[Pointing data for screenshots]
◆ ◆ ◆ ◆ ◆
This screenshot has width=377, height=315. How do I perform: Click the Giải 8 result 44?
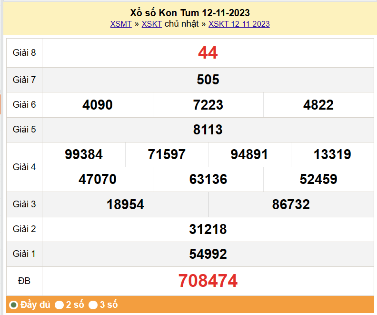click(x=208, y=52)
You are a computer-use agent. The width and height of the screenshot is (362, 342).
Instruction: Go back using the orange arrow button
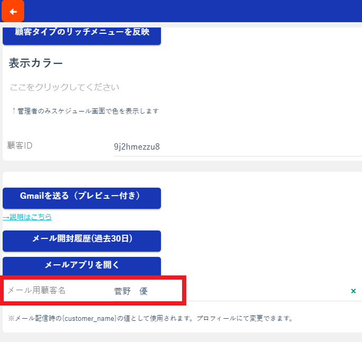13,11
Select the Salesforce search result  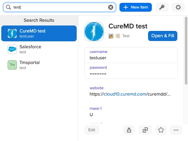[39, 49]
◆ ◆ ◆ ◆ ◆
Show every line of the listing above that contains the string "width".

### Written response
This screenshot has width=377, height=315. How do I perform: Click the Giải 8 result 44?
You are a computer-use agent. The width and height of the screenshot is (362, 342).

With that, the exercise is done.